ENTRETIEN AVEC DAVID HURPEAU
Au printemps 2021, pendant le confinement, nous avons initié les rencontres en visio avec les « ancien∙nes du Pôle Sup’93 », nos diplômé∙es !
Le moment nous a semblé idéal pour prendre le temps d’échanger sur leurs parcours depuis leurs « années Pôle » et partager ce que chacun∙es avaient retenu de leur expérience au Pôle Sup’93.
Ça fait vraiment plaisir de se retrouver ! David, Quel musicien êtes-vous devenu ?
Ma principale activité artistique aujourd’hui, c’est la direction d’orchestre, la direction d’ensembles. Je suis professeur à Saint-Dié-des-Vosges, j’y dirige les deux orchestres de la ville et j’assure également la coordination des « Orchestres à l’école ». Ces deux ensembles, l’Orchestre Symphonique et l’Orchestre d’Harmonie de Saint-Dié-des-Vosges, sont des ensembles très originaux car ils regroupent à la fois des élèves du conservatoire, des musiciens amateurs et des enseignants. La forme associative de ces ensembles est intéressante, car elle nous permet d’aller chercher des financements, de nouer des partenariats intéressants, etc. Mes missions consistent en « face à face » pédagogique avec les musiciens, mais aussi de la direction artistique, de la création, de la programmation, des commandse d’œuvres, de la recherche de partenariats… Notre association est conventionnée avec le département, avec la communauté d’agglo, etc. C’est un dispositif assez complet.
Parallèlement, j’assure également une activité d’enseignant à l’Université de Mulhouse où je donne des cours de « conception, gestion et financement des projets culturels », ainsi qu’une activité d’artistique, avec la direction musicale de l’Ensemble SIL, un ensemble instrumental à géométrie variable qui réalise des projets transdisciplinaires avec beaucoup de créations, l’Orchestre Aquilon qui réunit des musiciens de la Région Grand Est et le Dodécabone qui est un ensemble de 12 trombonistes.

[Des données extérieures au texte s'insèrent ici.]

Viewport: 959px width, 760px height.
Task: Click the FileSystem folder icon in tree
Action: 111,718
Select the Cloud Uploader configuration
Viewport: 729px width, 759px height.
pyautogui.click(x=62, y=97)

Nous menons des projets avec plusieurs grandes orientations : des projets qui mêlent patrimoine et musique (on investit des abbayes, des cathédrales et on travaille beaucoup sur les phénomènes de spatialisation sonore), des projets de création et des projets à destination du jeune public (avec la participation active de jeunes au sein des spectacles).
Cela reflète les trois axes que je développe dans mes activités artistiques, avec :
- l’interprétation des œuvres du répertoire, avec une interprétation la plus « historiquement informée »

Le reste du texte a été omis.